• [Directions for this task]
Skip the pictures. Return exactly the lines from the one containing "Click the Virtual KVM policy label" through the end of the entries below.

--

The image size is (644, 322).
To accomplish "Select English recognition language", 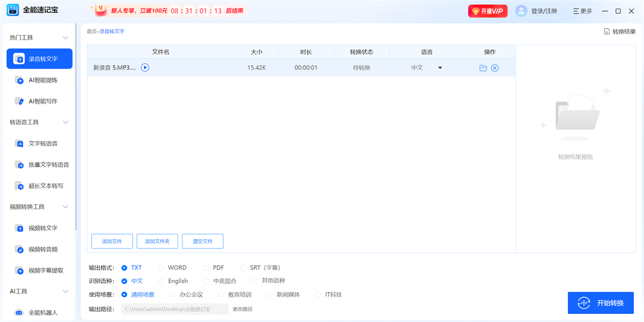I will coord(162,281).
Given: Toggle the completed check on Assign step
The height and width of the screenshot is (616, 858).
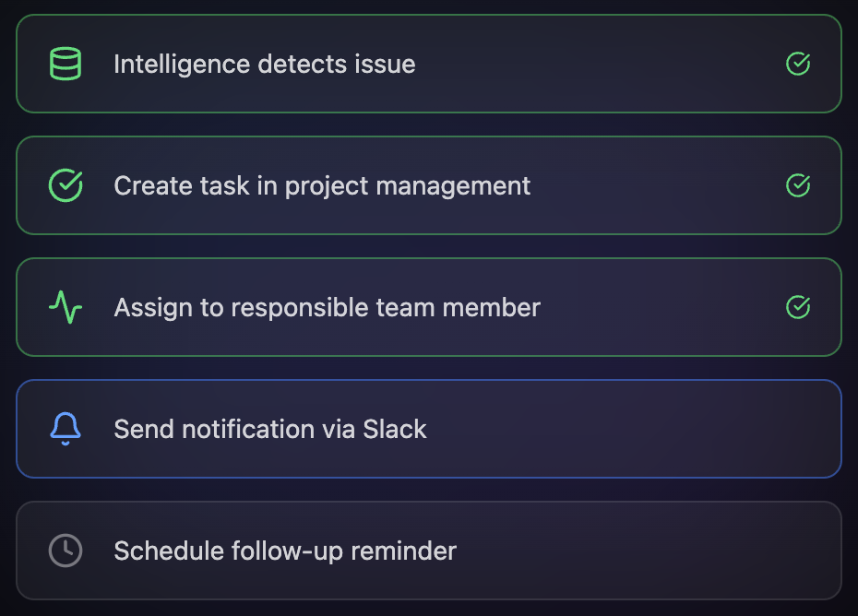Looking at the screenshot, I should tap(798, 307).
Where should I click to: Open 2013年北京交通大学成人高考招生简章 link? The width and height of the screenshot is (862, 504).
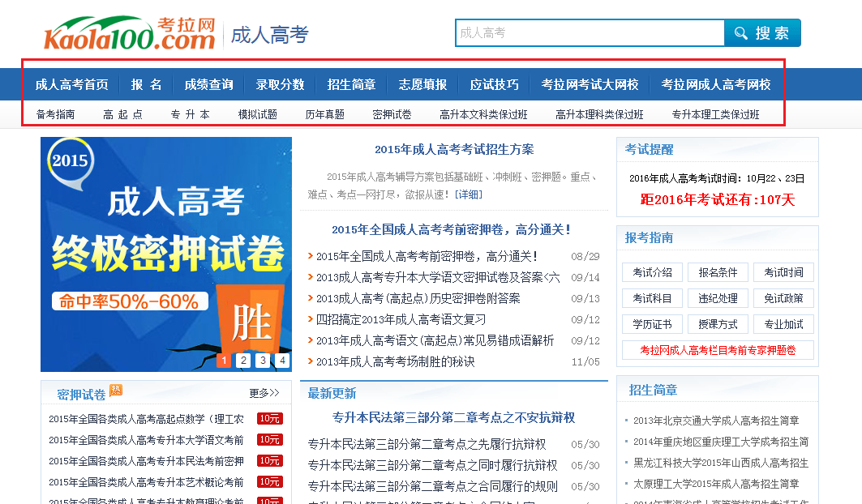tap(716, 421)
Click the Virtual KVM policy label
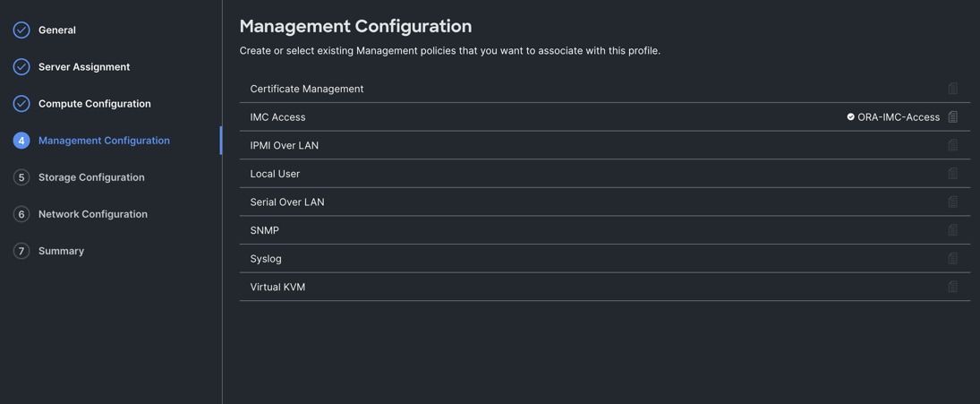Viewport: 980px width, 404px height. [277, 287]
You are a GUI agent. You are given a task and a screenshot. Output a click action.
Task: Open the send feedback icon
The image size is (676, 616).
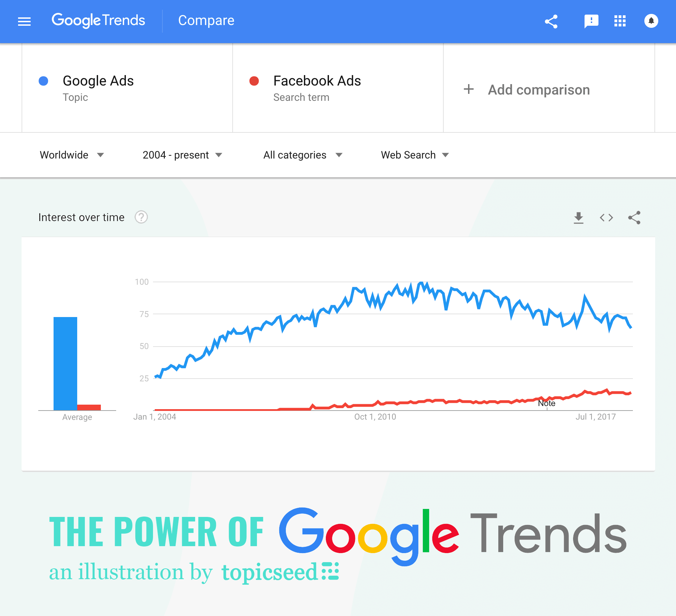click(x=591, y=21)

--

• [Response area]
Click the Virtual KVM policy label
Viewport: 980px width, 404px height. [277, 287]
You are a GUI agent. You are given a task and a screenshot. Output a click action.
Task: Open the send feedback icon
The image size is (676, 616).
click(x=591, y=21)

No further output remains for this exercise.